- [Problem] Return the following from the records below: each line, word for word, starting with the line that contains "Remboursement d'un article" and going on through the line that contains "accessibility@wbapc.com (404, 397)", with nothing outside that range.

- [Data for this task]
.....

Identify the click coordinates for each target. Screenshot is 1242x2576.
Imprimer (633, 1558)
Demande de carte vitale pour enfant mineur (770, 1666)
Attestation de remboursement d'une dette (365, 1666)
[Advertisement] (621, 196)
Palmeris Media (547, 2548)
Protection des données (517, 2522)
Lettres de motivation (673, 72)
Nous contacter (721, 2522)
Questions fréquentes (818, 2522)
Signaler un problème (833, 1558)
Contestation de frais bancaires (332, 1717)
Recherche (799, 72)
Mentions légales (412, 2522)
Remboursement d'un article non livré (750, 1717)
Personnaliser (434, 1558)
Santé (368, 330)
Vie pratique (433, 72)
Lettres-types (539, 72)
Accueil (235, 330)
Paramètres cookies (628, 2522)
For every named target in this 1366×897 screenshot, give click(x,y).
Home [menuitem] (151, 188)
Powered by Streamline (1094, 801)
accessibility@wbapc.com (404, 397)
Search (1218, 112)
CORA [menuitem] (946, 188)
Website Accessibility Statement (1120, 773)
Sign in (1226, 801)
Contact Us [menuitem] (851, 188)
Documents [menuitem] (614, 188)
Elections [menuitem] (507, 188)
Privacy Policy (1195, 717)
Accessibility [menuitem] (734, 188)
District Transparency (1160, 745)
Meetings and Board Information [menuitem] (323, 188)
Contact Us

.....

- [Response to the task]
Remboursement d'un article non livré (750, 1717)
Personnaliser (434, 1558)
Santé (368, 330)
Vie pratique (433, 72)
Lettres-types (539, 72)
Accueil (235, 330)
Paramètres cookies (628, 2522)
For every named target in this 1366×897 screenshot, give click(x,y).
Home [menuitem] (151, 188)
Powered by Streamline (1094, 801)
accessibility@wbapc.com (404, 397)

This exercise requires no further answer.